_ВАША ЗАДАЧА_:
Ответьте на вопросы по тексту о завершающих боях войны и пометьте ответы теми же буквами.
(а) Сколько вражеских дивизий было разгромлено в ходе наступления в Чехословакии?
(б) Сколько снарядов было выпущено по противнику за время артиллерийской подготовки в начале Берлинской операции?
(в) С какого года немцы хранили на складах трофейные французские винтовки времен первой мировой войны?

_ИСХОДНЫЙ ТЕКСТ_:
Берлин обороняли старики, инвалиды и дети
Дольше всего противник пытался сопротивляться в Чехословакии, но и там упорные бои завершились полным его разгромом:
«В ходе наступления было разгромлено 15 вражеских дивизий, уничтожено и взято в плен около 428 тыс. солдат и офицеров» (История Второй мировой войны 1939–1945. Т. 10, с. 211).
«Наступил апрель… советское командование завершило отработку плана наступления на Берлин, и стрелки часов неумолимо отсчитывали последние дни вермахта. Немцы продолжали стягивать к фронту на Одере дополнительную технику — от новейших самоходок “ягдтигр”, вооруженных 128-мм орудиями с инфрокрасными ночными прицелами, до трофейных французских винтовок времен первой мировой войны, которые они хранили на складах с 1940 года, — и резервные части: “фольксштурм”, “фольксгренадеры”, остатки полевых дивизий люфтваффе, специальные полицейские роты, охранники концлагерей, гауляйтеры со своими штабами» (Гарт Б.Л., Ширер У.Л., Кларк А., Карел П., Крейг У., Орджилл Д., Стеттиниус Э., Джюкс Д., Питт Б. От «Барбароссы» до «Терминала». Взгляд с Запада. Политическая литература. М., 1988. С. 415).
Одним словом, остатки живого мяса для русских пушек были собраны самые последние и со всей Германии. Все несогласные лечь здесь костьми, остались раскачиваться ветром на многочисленных виселицах погибающей под жерлами русских пушек родины национального социализма, чья быстрая и постыдная гибель явилась более чем естественным концом для палаческой страны, вскормленной международным капиталом. И их смерть являлась теперь вполне приемлемым возмездием за все то зло, которое орды этих вжавшихся теперь от страха в землю палачей натворили в дни своего небывалого триумфа на отданной им на растерзание мировой олигархией банкиров земле.
А вот какой шквал огня был нами обрушен на врага в самом начале Берлинской операции. Лишь за время артиллерийской подготовки по обороняющемуся противнику было выпущено 500 тыс. снарядов, что соответствует:
«1 тыс. вагонов» (История Второй мировой войны 1939–1945. Т. 10, с. 326).

_ПРЕДОСТАВЛЕННЫЕ МАТЕРИАЛЫ_:
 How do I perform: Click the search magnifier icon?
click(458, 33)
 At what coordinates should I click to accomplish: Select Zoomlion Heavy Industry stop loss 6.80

_ОТВЕТ НИЖЕ_:
(а) 15 дивизий.
(б) 500 тыс. снарядов.
(в) С 1940 года.